* REQUIRED ACTION *
Only the line containing "The image size is (810, 585)." and the lines after it, through the end of the data below, are to be returned, each exactly as it stands.

* EXCERPTED RECORDS *
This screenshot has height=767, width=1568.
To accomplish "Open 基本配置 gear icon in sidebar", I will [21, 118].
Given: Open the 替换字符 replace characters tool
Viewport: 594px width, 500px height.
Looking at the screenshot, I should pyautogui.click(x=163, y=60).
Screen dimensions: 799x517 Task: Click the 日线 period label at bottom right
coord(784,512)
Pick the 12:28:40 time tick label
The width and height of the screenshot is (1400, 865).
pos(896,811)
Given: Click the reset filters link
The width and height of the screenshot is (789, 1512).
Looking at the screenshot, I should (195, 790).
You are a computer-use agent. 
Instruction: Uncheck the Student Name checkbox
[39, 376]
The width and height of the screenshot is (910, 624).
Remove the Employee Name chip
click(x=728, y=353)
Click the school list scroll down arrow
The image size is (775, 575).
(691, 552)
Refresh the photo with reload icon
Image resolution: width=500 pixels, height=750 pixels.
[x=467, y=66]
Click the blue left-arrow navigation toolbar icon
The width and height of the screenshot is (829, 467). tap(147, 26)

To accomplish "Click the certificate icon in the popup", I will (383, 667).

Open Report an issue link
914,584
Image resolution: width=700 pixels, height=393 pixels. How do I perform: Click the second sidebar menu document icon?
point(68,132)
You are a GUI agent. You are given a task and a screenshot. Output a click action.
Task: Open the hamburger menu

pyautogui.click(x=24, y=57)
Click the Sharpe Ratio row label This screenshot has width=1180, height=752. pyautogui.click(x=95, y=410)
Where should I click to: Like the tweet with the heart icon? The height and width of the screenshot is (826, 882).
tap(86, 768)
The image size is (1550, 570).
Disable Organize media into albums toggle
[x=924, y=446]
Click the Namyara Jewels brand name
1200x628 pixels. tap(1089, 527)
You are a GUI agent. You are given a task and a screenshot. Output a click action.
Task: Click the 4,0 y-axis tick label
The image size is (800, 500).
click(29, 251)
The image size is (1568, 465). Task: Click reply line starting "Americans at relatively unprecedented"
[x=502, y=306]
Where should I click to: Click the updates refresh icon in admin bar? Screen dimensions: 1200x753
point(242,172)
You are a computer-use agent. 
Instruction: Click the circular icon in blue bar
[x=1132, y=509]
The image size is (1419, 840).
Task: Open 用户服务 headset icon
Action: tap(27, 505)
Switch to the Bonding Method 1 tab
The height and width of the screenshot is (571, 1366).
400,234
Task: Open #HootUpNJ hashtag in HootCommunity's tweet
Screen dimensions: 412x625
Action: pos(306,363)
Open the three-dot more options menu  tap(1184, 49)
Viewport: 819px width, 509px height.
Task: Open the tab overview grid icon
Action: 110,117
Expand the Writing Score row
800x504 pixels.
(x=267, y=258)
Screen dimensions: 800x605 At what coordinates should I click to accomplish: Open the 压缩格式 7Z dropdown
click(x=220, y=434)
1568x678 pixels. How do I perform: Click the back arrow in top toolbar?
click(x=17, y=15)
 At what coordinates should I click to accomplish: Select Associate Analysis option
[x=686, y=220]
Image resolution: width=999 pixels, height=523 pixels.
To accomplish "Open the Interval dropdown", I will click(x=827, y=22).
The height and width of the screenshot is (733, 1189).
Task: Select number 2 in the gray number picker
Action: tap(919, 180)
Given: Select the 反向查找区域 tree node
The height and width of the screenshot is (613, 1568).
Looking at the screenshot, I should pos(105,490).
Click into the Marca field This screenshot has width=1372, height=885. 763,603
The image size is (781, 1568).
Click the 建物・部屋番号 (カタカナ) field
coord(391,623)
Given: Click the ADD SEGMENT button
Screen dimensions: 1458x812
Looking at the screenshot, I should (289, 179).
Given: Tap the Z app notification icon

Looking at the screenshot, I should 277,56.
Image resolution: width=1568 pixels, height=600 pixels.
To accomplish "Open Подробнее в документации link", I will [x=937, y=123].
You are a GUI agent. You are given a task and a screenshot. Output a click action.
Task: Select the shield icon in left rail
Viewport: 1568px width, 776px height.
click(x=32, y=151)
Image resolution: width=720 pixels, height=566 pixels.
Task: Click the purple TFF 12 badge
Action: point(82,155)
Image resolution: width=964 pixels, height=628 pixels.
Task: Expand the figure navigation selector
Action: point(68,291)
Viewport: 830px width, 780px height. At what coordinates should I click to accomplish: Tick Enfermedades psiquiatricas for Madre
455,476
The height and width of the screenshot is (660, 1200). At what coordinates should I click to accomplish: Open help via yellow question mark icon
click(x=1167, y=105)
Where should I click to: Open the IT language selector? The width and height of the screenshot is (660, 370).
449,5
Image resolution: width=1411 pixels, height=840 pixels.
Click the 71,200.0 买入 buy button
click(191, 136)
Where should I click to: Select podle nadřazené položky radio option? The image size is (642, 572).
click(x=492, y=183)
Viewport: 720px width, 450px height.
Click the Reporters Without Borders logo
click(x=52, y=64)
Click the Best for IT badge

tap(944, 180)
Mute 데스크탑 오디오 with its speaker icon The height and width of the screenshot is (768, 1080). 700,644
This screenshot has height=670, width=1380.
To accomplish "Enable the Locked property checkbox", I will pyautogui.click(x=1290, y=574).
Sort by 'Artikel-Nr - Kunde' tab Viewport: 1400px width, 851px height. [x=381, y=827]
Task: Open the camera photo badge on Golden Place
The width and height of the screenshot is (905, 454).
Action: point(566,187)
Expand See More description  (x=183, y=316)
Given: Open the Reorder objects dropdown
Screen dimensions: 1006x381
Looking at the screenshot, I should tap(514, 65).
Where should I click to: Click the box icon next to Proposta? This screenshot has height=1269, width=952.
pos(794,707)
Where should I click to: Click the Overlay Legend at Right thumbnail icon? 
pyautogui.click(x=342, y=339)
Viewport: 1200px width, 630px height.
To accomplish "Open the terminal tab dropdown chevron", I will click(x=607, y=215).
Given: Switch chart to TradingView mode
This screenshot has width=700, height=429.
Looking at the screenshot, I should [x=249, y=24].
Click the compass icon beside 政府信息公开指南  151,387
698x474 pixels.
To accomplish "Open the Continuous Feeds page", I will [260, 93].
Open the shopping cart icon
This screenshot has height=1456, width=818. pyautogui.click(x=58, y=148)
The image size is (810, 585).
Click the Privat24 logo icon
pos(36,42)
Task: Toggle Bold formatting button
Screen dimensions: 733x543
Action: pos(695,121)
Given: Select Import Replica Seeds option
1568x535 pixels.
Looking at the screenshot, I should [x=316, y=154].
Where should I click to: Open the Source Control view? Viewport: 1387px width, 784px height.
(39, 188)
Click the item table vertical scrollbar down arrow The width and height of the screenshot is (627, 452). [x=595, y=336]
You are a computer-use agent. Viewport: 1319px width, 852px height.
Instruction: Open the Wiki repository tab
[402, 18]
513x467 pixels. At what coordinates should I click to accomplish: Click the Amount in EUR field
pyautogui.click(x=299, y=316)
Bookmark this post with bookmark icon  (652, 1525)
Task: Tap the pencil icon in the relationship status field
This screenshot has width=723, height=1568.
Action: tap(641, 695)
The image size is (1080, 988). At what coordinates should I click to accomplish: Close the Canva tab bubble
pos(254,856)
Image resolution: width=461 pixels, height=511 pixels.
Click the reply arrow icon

* EXERCISE OUTPUT *
The image size is (810, 585).
Click the Privat24 logo icon
pos(36,42)
Task: Toggle Bold formatting button
Screen dimensions: 733x543
Action: pos(695,121)
Given: Select Import Replica Seeds option
1568x535 pixels.
Looking at the screenshot, I should [x=316, y=154].
Where should I click to: Open the Source Control view? Viewport: 1387px width, 784px height.
(39, 188)
Click the item table vertical scrollbar down arrow The width and height of the screenshot is (627, 452). [x=595, y=336]
You are a computer-use agent. Viewport: 1319px width, 852px height.
Instruction: Open the Wiki repository tab
[402, 18]
513x467 pixels. At what coordinates should I click to accomplish: Click the Amount in EUR field
pyautogui.click(x=299, y=316)
Bookmark this post with bookmark icon  (652, 1525)
Task: Tap the pencil icon in the relationship status field
This screenshot has width=723, height=1568.
Action: tap(641, 695)
The image size is (1080, 988). At what coordinates should I click to accomplish: Close the Canva tab bubble
pos(254,856)
Image resolution: width=461 pixels, height=511 pixels.
Click the reply arrow icon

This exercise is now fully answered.